→ Exercise aim: Please reproduce all of the entries exactly, without omitting any.

>>

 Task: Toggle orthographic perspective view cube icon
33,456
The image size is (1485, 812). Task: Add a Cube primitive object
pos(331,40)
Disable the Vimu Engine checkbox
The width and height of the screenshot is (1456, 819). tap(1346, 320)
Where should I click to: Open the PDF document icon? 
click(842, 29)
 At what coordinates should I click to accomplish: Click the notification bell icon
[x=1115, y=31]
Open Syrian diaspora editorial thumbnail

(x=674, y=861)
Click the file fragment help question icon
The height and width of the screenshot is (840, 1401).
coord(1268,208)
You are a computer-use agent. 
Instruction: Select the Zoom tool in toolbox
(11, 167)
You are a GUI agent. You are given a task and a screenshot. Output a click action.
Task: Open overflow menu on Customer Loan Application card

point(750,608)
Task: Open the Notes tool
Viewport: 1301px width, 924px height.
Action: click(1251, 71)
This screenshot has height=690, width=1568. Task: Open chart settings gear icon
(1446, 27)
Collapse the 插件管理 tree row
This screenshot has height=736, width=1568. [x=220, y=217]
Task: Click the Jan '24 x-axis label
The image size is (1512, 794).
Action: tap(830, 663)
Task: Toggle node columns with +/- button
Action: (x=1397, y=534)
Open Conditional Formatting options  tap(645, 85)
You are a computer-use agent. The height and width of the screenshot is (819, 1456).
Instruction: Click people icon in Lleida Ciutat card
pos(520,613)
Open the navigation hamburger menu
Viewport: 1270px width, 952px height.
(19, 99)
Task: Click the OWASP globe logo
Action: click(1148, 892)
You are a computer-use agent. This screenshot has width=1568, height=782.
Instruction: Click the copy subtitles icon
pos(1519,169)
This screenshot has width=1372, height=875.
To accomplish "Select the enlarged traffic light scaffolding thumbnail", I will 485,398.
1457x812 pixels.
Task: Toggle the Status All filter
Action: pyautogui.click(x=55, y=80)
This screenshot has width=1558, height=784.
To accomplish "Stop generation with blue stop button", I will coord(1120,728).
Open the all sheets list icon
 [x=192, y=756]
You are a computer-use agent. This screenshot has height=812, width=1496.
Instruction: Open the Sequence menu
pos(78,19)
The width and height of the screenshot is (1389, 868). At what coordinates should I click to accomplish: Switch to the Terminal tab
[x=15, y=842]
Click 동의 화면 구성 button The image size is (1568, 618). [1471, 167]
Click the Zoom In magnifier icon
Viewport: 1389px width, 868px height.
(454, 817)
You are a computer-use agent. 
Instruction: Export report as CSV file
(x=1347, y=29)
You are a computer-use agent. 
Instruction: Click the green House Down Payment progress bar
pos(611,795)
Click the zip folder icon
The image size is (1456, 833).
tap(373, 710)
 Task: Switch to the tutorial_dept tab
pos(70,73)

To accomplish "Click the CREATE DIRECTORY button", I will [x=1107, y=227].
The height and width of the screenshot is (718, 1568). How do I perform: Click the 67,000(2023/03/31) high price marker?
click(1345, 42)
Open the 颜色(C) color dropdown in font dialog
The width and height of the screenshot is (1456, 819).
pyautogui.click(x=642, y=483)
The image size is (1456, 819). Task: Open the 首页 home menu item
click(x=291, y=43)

<<

→ Finished exercise:
 Task: Toggle orthographic perspective view cube icon
33,456
The image size is (1485, 812). Task: Add a Cube primitive object
pos(331,40)
Disable the Vimu Engine checkbox
The width and height of the screenshot is (1456, 819). tap(1346, 320)
Where should I click to: Open the PDF document icon? 
click(842, 29)
 At what coordinates should I click to accomplish: Click the notification bell icon
[x=1115, y=31]
Open Syrian diaspora editorial thumbnail

(x=674, y=861)
Click the file fragment help question icon
The height and width of the screenshot is (840, 1401).
coord(1268,208)
You are a computer-use agent. 
Instruction: Select the Zoom tool in toolbox
(11, 167)
You are a GUI agent. You are given a task and a screenshot. Output a click action.
Task: Open overflow menu on Customer Loan Application card

point(750,608)
Task: Open the Notes tool
Viewport: 1301px width, 924px height.
Action: click(1251, 71)
This screenshot has height=690, width=1568. Task: Open chart settings gear icon
(1446, 27)
Collapse the 插件管理 tree row
This screenshot has height=736, width=1568. [x=220, y=217]
Task: Click the Jan '24 x-axis label
The image size is (1512, 794).
Action: tap(830, 663)
Task: Toggle node columns with +/- button
Action: (x=1397, y=534)
Open Conditional Formatting options  tap(645, 85)
You are a computer-use agent. The height and width of the screenshot is (819, 1456).
Instruction: Click people icon in Lleida Ciutat card
pos(520,613)
Open the navigation hamburger menu
Viewport: 1270px width, 952px height.
(19, 99)
Task: Click the OWASP globe logo
Action: click(1148, 892)
You are a computer-use agent. This screenshot has width=1568, height=782.
Instruction: Click the copy subtitles icon
pos(1519,169)
This screenshot has width=1372, height=875.
To accomplish "Select the enlarged traffic light scaffolding thumbnail", I will 485,398.
1457x812 pixels.
Task: Toggle the Status All filter
Action: pyautogui.click(x=55, y=80)
This screenshot has width=1558, height=784.
To accomplish "Stop generation with blue stop button", I will coord(1120,728).
Open the all sheets list icon
 [x=192, y=756]
You are a computer-use agent. This screenshot has height=812, width=1496.
Instruction: Open the Sequence menu
pos(78,19)
The width and height of the screenshot is (1389, 868). At what coordinates should I click to accomplish: Switch to the Terminal tab
[x=15, y=842]
Click 동의 화면 구성 button The image size is (1568, 618). [1471, 167]
Click the Zoom In magnifier icon
Viewport: 1389px width, 868px height.
(454, 817)
You are a computer-use agent. 
Instruction: Export report as CSV file
(x=1347, y=29)
You are a computer-use agent. 
Instruction: Click the green House Down Payment progress bar
pos(611,795)
Click the zip folder icon
The image size is (1456, 833).
tap(373, 710)
 Task: Switch to the tutorial_dept tab
pos(70,73)

To accomplish "Click the CREATE DIRECTORY button", I will [x=1107, y=227].
The height and width of the screenshot is (718, 1568). How do I perform: Click the 67,000(2023/03/31) high price marker?
click(1345, 42)
Open the 颜色(C) color dropdown in font dialog
The width and height of the screenshot is (1456, 819).
pyautogui.click(x=642, y=483)
The image size is (1456, 819). Task: Open the 首页 home menu item
click(x=291, y=43)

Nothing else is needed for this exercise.